What if the leading business authors are wrong?
What if we have been following ideas that have made the wrong conclusions?
The Halo Effect is an aura that surrounds companies, people and strategies that are successful. Once a person or a company achieves a certain status, the halo effect will touch everything they do. This often leads many to the conclusion that it was the company culture, or their leadership, or their personal traits and values, or their customer obsession that made them successful.
As important as it is, the Halo Effect is only the first of 9 delusions that cloud the path to success in business. The 9 delusions are beliefs that impact strategy and business decisions every day, detailed masterfully by Phil Rosenweig in his book properly named The Halo Effect.

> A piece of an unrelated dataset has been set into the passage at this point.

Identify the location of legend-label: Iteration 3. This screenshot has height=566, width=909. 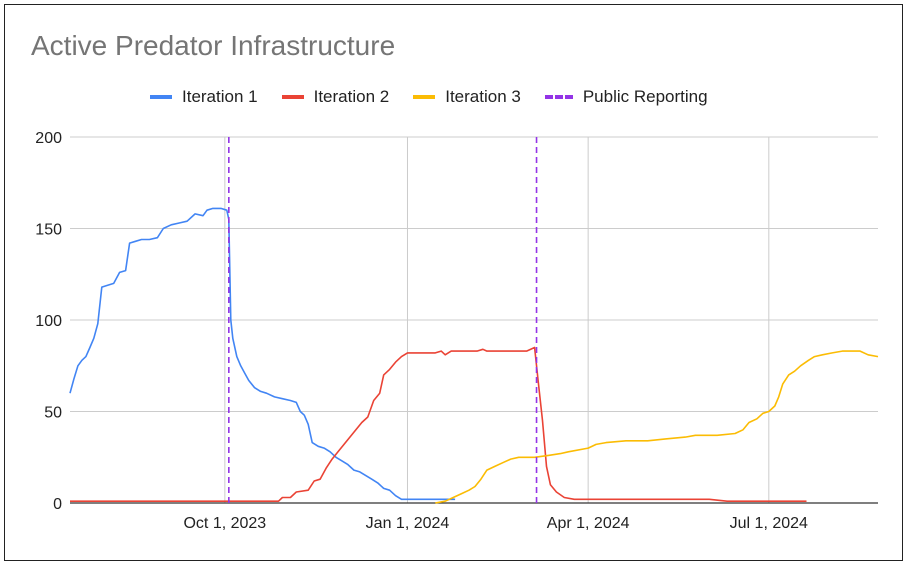
(483, 96).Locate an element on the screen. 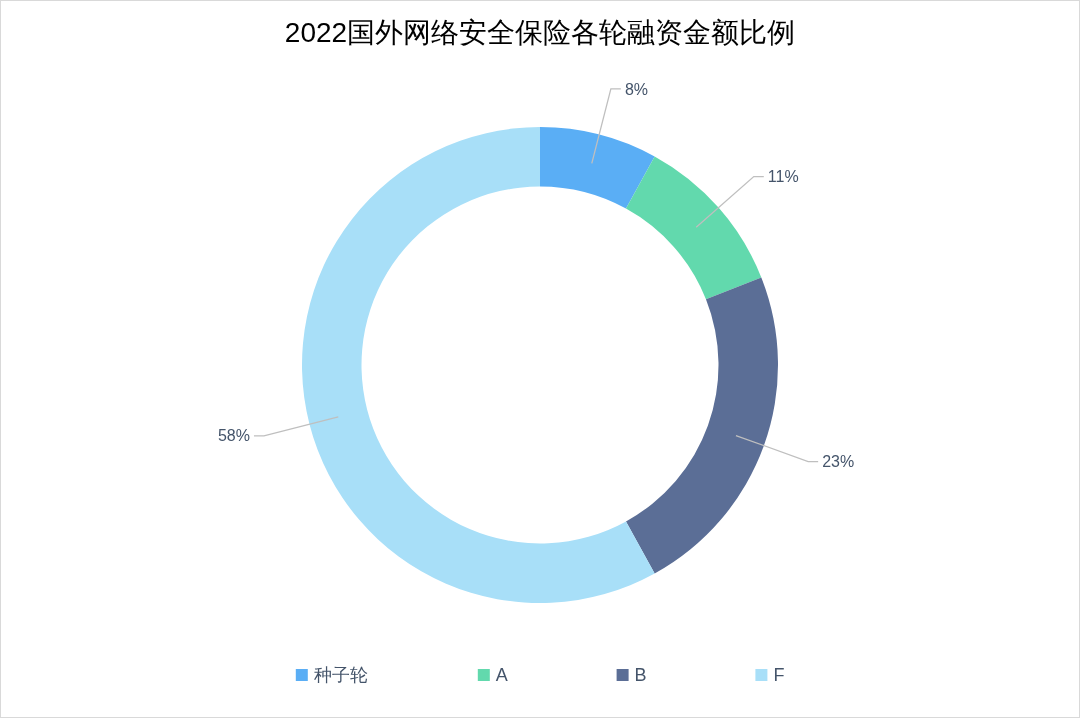 The height and width of the screenshot is (718, 1080). legend-label: B is located at coordinates (640, 676).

In this book, Phil Rosenzweig debunks Good to Great, In Search of Excellence and other classic business books and research reports. These publications and their conclusions fall in the trap of one or many delusions. Following these conclusions as proven formulas carries the risk of disastrous effects.
Let’s look at the nine Delusions and the real driver for high performance in organizations.
1 – The Delusion of The Halo Effect
Many of the things experts think contribute to high company performance are often attributions based on performance. Many studies like Fortune’s Great Places to Work studies multiply the halo effect. Often a great company culture is a result of success. We think as successful companies as innovative. We think about CEOs as powerful leaders.
2 – The Delusion of Correlation and Causation
The author points to many examples: Bain and Co claims their customers outperform the market 4 to 1. The assumption is that hiring Bain caused high performance. We need to consider the possibility that companies who are outperforming the market have the time and the money to hire Bain.